__EXERCISE PROMPT__.
A bare number is all that is needed: how many lines below contain the string "icon"?

Stored data
================================
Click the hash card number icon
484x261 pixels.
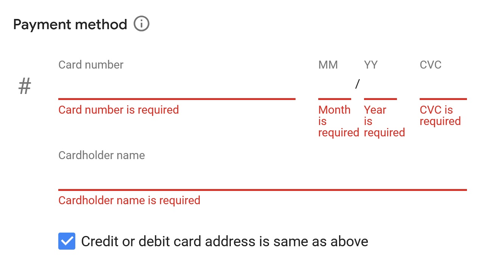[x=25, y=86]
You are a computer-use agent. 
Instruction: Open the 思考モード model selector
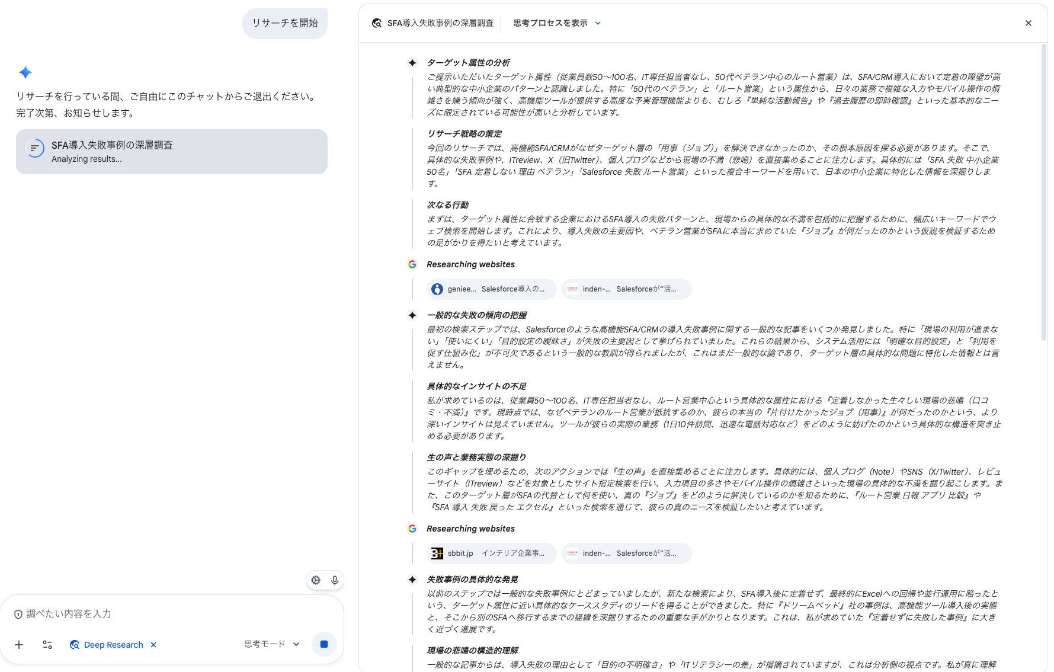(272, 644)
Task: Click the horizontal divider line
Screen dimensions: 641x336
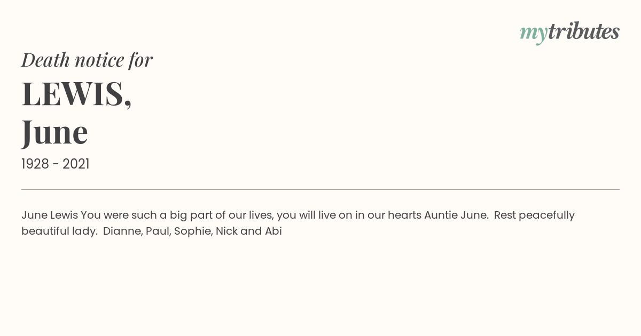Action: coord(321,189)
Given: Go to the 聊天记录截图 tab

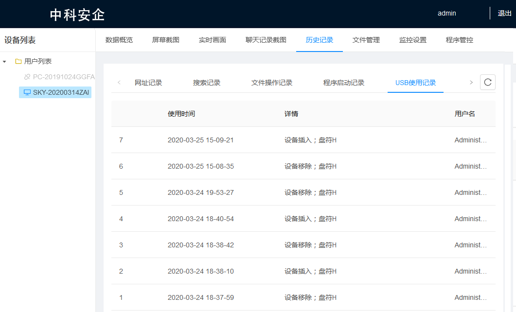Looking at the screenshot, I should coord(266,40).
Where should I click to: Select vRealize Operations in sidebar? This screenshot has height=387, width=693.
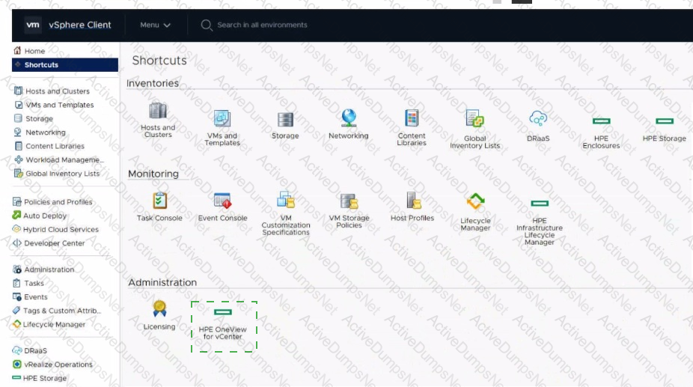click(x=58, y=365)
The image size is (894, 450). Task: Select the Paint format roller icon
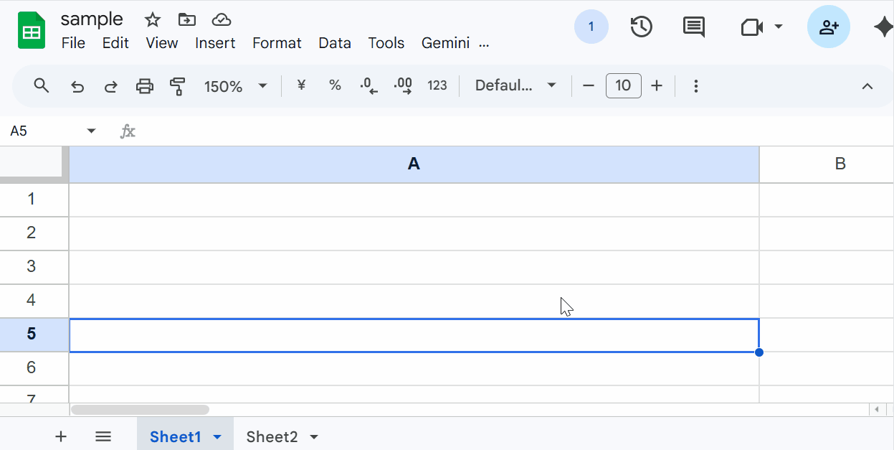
================================
__RESPONSE__.
2